O'Callaghan's partner in crime around the pitch has been his Ireland colleague and secondrow friend O'Connell. While O'Callaghan has played in a career 27 European Cup matches, O'Connell is close behind with 25. The shoulder injury earlier this year would have pushed O'Connell's total higher but the point is their careers have taken a parallel path. They were born in the same year, 1979, O'Callaghan several month before; they have played together since their Ireland under-21 days and they are both regulars in Eddie O'Sullivan's Irish squad. If anything the younger O'Connell is the senior partner, in O'Sullivan's eyes at least. O'Callaghan not only, for now, accepts that natural hierarchy but takes pride from that fact he is soldiering along side a secondrow figure of global stature, one for whom he has deep respect.

"An awful lot of people ask about the relationship," says O'Callaghan. " It's very hard to put your finger on what it is but some things click sometimes and we've been lucky enough to kinda click on the team when it's playing well.
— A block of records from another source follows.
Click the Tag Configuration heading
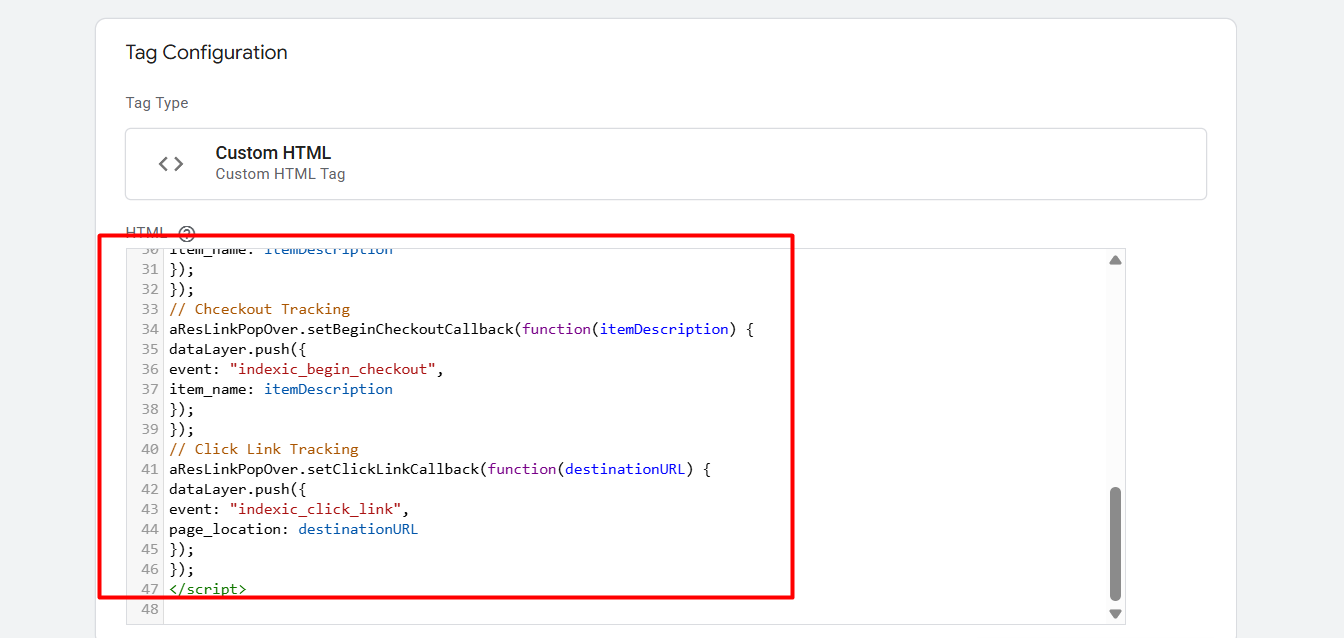Image resolution: width=1344 pixels, height=638 pixels. point(206,53)
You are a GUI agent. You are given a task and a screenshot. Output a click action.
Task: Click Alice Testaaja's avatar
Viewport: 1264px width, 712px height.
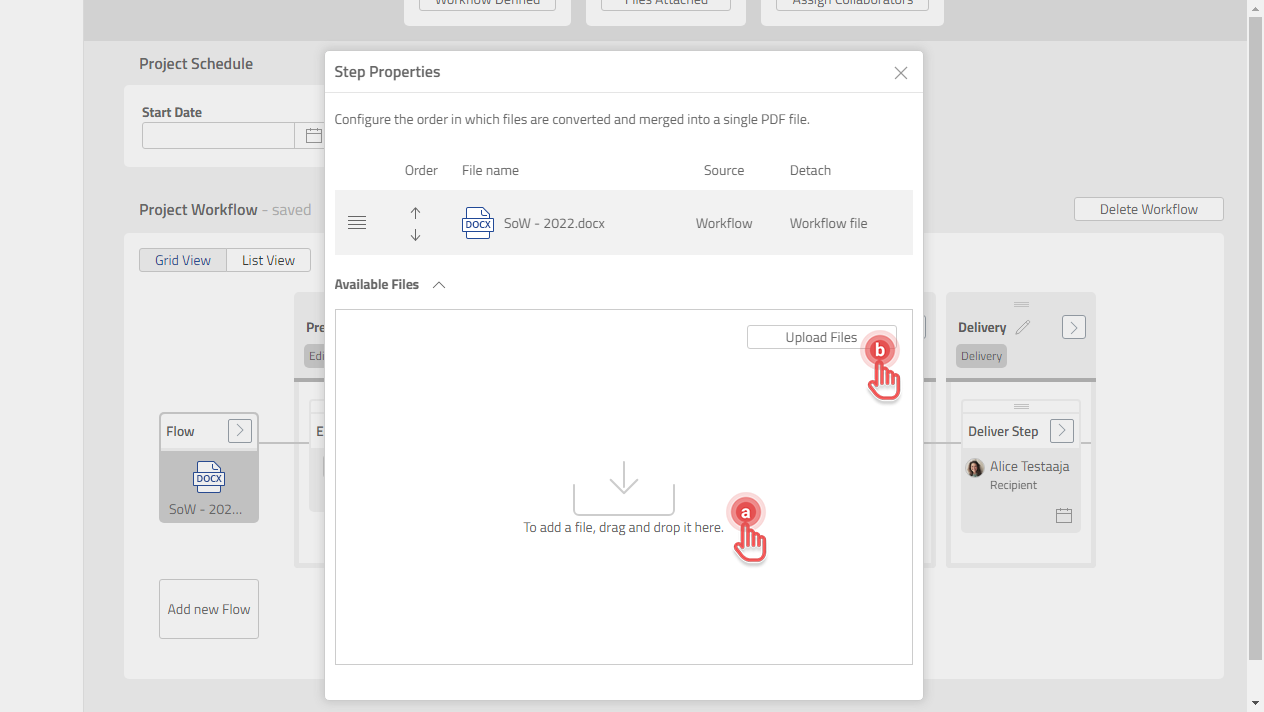point(975,467)
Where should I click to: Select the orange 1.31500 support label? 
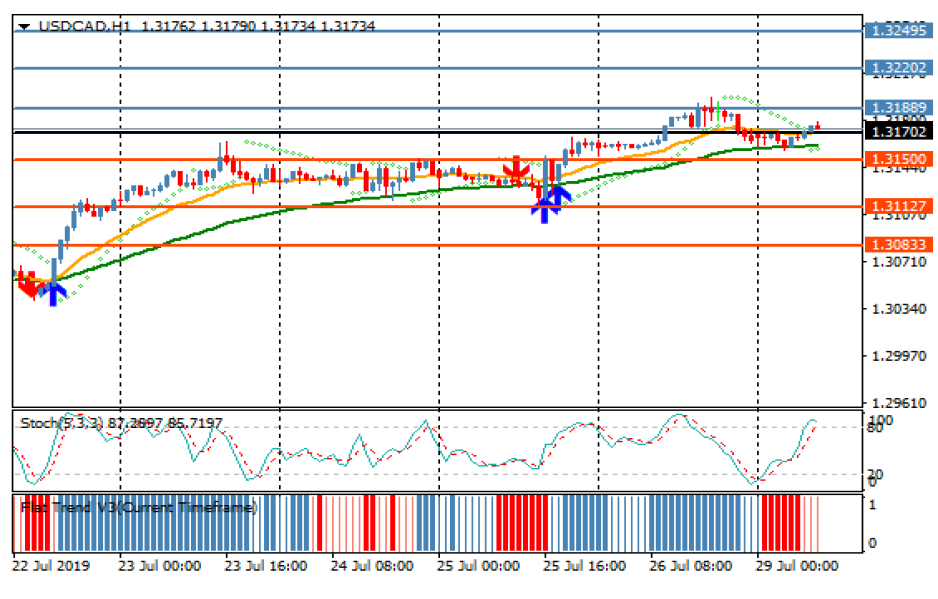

That's not to say the team couldn't have clicked when Trevor (Hogan) or Micko (O'Driscoll) are playing. It's just the way it went for myself and Paulie. None of us are big-headed about it or look down in any way. We know we have to constantly perform.

"You have to look from where myself and Paulie are coming from. It's kinda working class. That's the way we'd see each other. We'd go out each Saturday and we'd try to better each other. That's what makes it so special. If Paulie makes a carry I'll want to make a big hit or something and outdo him.

"Friends? Yeah it is important. You've a few special days together you'll always remember and there are games people wouldn't even pass comment on. There's under-20s matches when we'd to slog it out together, when it was tough and then you've the great days, the Tests when the two of you are lining out in a four and five jersey and knowing how much it means to the other fella.

"I've an awful lot of respect for Paulie and every time I play with him I want to be able to come off the pitch and the two of us to be able to look each other in the eye and know that we didn't let each other down."

O'Callaghan has long finished his Munster apprenticeship. The idea he has still much to learn is more false than true. No longer on a steep learning curve, he has made the secondrow position fit him snugly and now it is a process of improvement through careful seasoning rather than in quantum leaps and bounds. As part of the Triple Crown pack, he may be third in line to Malcolm O'Kelly and O'Connell but he also knows the separation points are incalculably small and that Ireland's recent campaign should serve the Munster pack well.

"I think the positive thing was the type of rugby we were playing," he says. "To be fair to Eddie he got an awful lot of stick when it was unnecessary and he stuck with the fellas. Me, I think I've gone beyond the phase of coming out with lines like 'I've learned this or I've learned that'. I think I'm into the stage of playing consistent, good rugby. That's what I want to do now. I'm quite happy with the way I've been playing all year.

"I know there have been tough calls," he adds. "It's about making the next stop now, taking your chance when it comes."

Postscript. Munster PRO Pat Geraghty has O'Callaghan in an armlock. "RTÉ are looking for you," he says, marching the secondrow down towards the car park. O'Driscoll, past caring, has some more good-natured profanities waiting. A radio man, Mick Corcoran, strides towards the group with a microphone. It's all go. But no, not yet. O'Driscoll's rub must wait.